**EXERCISE BRIEF:** Every line from the one with "Given: Click the Address line 1 input field" through the final line of the data below goes in the answer, copied exactly. Pictures do not.

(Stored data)
=-=-=-=-=
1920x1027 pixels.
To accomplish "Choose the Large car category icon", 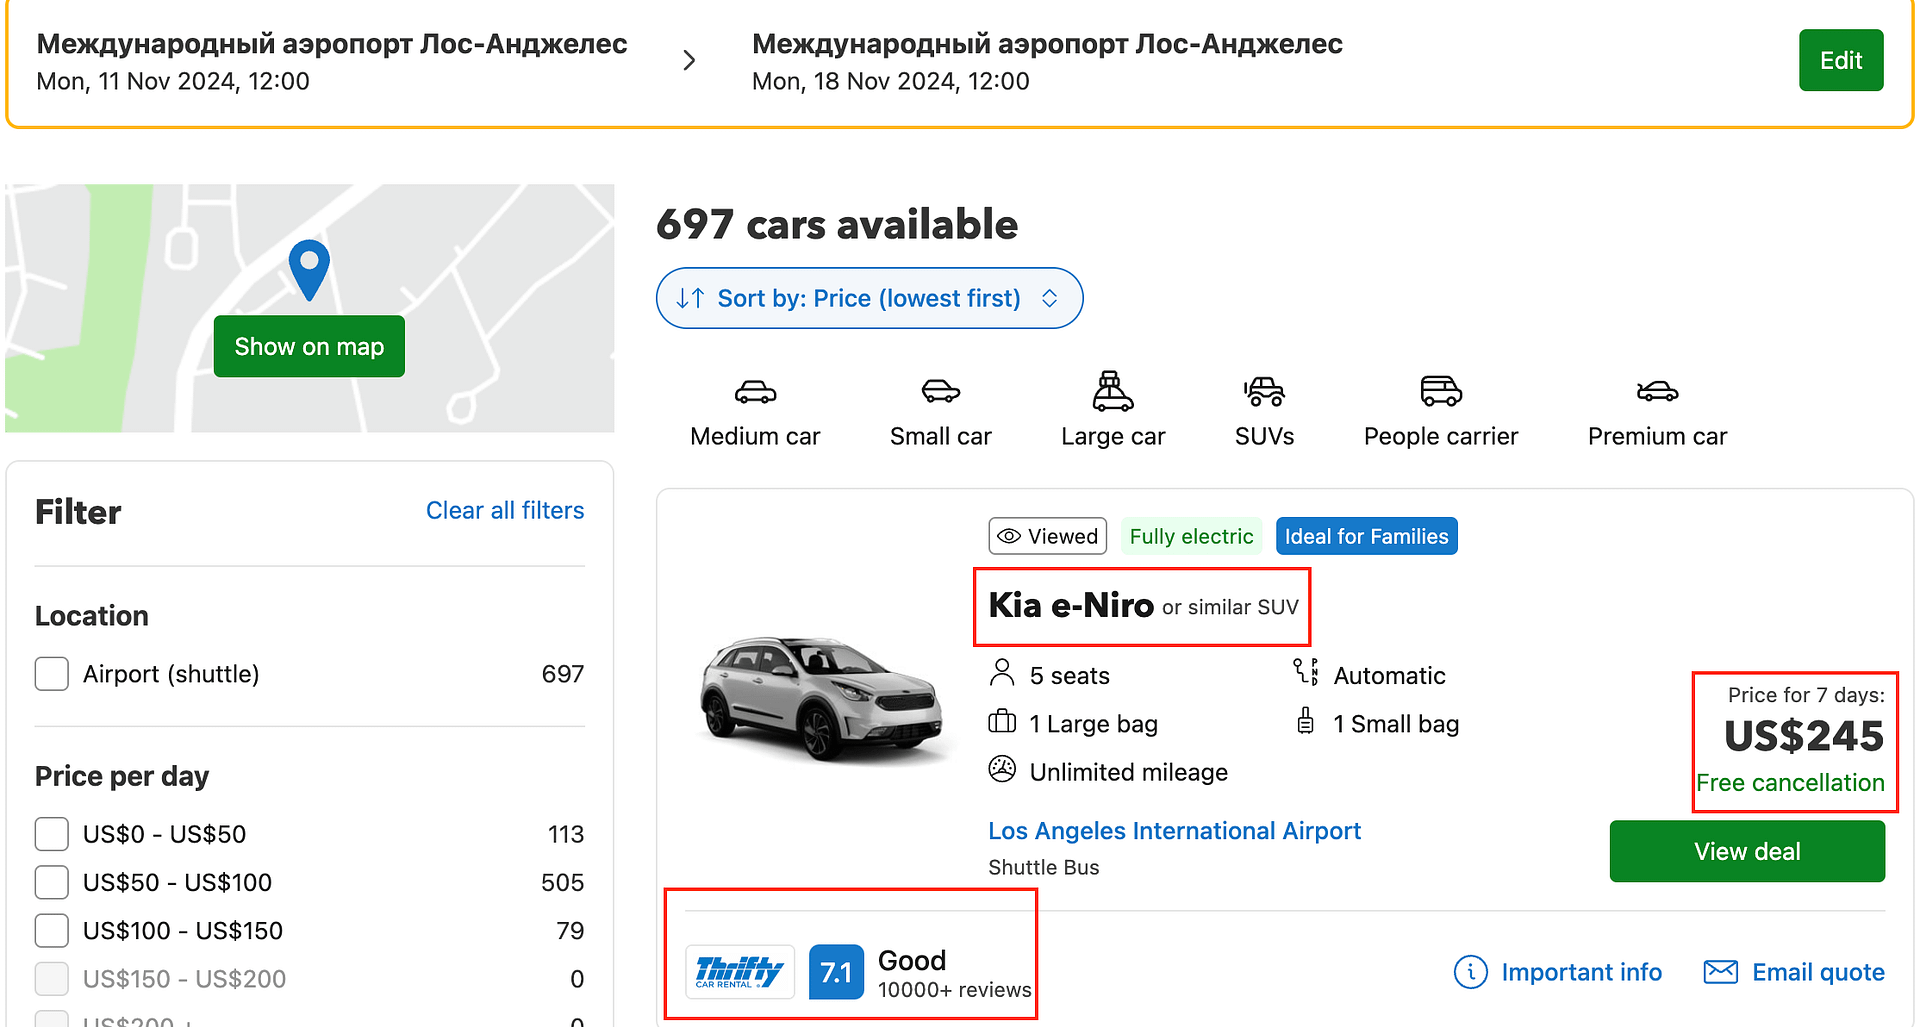I will [1112, 392].
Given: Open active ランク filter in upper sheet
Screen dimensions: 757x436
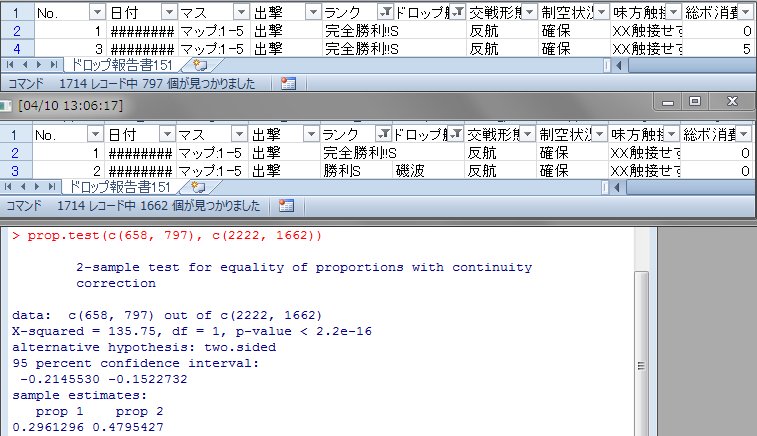Looking at the screenshot, I should tap(385, 12).
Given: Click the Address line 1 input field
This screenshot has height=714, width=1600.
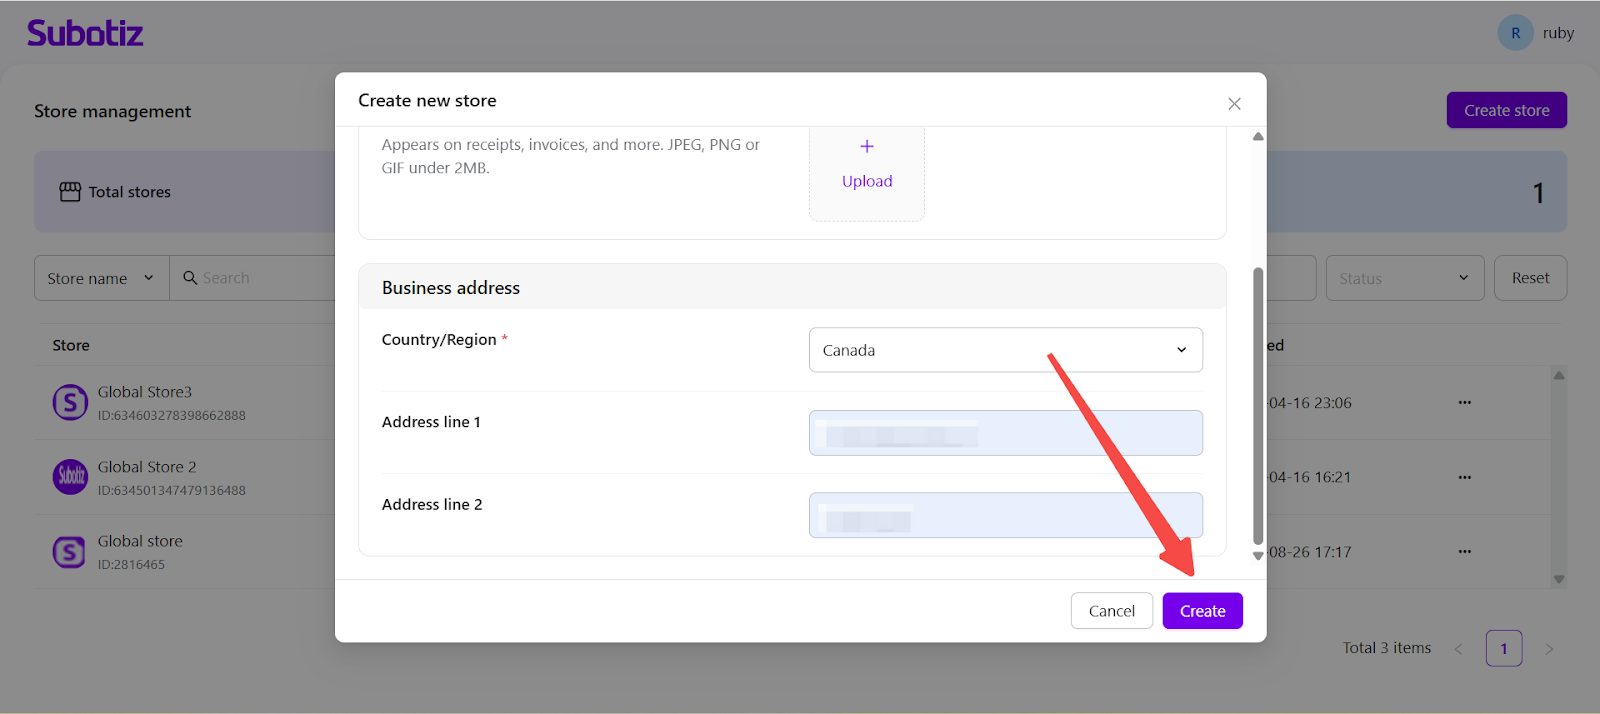Looking at the screenshot, I should click(x=1005, y=433).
=-=-=-=-=
**EXERCISE RESPONSE:**
Given: Click the Address line 1 input field
This screenshot has height=714, width=1600.
Looking at the screenshot, I should click(x=1005, y=433).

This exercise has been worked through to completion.